Kisangani: Tension à l’Institut de Bâtiment et Travaux Publics de Kisangani, Les étudiants réclament la libération de leur directeur général.

Laurent Kangisa

Une vive tension a secoué l’Institut de Bâtiment et Travaux Publics (IBTP) de Kisangani ce jeudi 13 mars 2025.
Des scènes de barricades, de pneus enflammés et d’affrontements ont eu lieu alors que les étudiants de cette institution ont exprimé leur mécontentement face à l’absence inexpliquée de leur directeur général à l’intérim, le chef de travaux Delphin Luka.

Selon les informations à notre pissession, Delphin Luka a disparu le mercredi 12 mars 2025 à Kinshasa alors qu’il revenait de la clôture d’un atelier de réflexion sur l’organisation et le fonctionnement de l’école doctorale.
Depuis, aucune nouvelle de sa part n’a été communiquée, ce qui a plongé la communauté académique de l’IBTP dans une profonde inquiétude.

Les étudiants, visiblement en colère, ont barricadé le tronçon reliant leur établissement au rond-point Ackis, sur le boulevard du 30 juin, dans la commune de la Makiso.
Ils ont brûlé des pneus sur la voie publique, demandant la libération immédiate de leur directeur général.
Cette manifestation pacifique s’est rapidement transformée en affrontement avec les forces de l’ordre.
Les éléments de la police, venus rétablir l’ordre public, ont été confrontés à une résistance violente des étudiants, provoquant ainsi des scènes de chaos.

Le bilan de l’incident fait état de plusieurs blessés parmi les manifestants.

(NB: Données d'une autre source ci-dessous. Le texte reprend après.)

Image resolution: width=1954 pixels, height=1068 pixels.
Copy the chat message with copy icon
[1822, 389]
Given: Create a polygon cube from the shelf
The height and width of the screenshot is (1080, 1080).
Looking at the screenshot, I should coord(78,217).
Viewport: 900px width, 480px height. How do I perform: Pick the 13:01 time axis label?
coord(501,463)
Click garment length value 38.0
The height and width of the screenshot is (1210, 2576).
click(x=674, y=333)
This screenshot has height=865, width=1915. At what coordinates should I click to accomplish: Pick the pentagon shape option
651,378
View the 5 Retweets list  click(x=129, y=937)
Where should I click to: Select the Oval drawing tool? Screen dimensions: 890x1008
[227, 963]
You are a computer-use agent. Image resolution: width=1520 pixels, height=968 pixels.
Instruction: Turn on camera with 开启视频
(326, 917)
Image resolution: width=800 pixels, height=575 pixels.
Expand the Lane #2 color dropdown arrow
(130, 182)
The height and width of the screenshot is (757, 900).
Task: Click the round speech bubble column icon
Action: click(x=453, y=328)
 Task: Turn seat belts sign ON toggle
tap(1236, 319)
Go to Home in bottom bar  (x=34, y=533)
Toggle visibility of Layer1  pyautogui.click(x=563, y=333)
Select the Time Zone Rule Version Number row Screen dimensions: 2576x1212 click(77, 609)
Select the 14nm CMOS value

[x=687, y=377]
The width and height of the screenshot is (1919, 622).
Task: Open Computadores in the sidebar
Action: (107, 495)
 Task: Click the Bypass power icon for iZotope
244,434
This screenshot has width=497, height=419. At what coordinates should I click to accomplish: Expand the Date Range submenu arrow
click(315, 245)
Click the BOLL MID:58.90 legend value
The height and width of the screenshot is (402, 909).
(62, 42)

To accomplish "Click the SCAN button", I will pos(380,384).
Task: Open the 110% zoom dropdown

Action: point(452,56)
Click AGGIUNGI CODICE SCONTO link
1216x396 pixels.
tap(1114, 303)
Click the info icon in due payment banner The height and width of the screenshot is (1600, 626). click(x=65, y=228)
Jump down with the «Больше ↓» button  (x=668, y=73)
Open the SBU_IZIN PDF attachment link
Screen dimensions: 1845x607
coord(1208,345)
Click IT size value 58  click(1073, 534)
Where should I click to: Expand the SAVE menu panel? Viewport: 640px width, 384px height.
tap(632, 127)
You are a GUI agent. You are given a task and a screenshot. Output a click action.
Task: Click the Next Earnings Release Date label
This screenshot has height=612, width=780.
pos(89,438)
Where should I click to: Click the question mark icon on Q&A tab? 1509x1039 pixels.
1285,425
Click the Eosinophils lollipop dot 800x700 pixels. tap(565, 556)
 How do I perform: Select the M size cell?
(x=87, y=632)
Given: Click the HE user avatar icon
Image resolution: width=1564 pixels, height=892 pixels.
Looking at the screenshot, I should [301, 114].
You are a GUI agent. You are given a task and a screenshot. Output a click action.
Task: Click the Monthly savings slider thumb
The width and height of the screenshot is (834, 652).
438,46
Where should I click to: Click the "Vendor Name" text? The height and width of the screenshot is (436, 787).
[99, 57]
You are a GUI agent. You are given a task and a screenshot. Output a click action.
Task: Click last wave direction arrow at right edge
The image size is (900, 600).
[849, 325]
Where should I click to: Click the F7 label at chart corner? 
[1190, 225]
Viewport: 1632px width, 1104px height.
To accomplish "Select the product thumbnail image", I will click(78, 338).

Par ailleurs, des dégâts matériels ont été signalés, notamment la destruction des vitres des bâtiments récemment réhabilités de l’IBTP.

Dans une déclaration commune, le personnel scientifique ainsi que le personnel administratif, technique et ouvrier de l’IBTP ont exprimé leur solidarité avec les étudiants.
Ils exigent la libération immédiate du directeur général, tout en appelant à l’implication des autorités nationales et provinciales pour résoudre cette crise. En signe de protestation, toutes les activités académiques ont été suspendues et l’accès aux membres du comité de gestion de l’institution a été interdit jusqu’à ce que leur directeur soit libéré.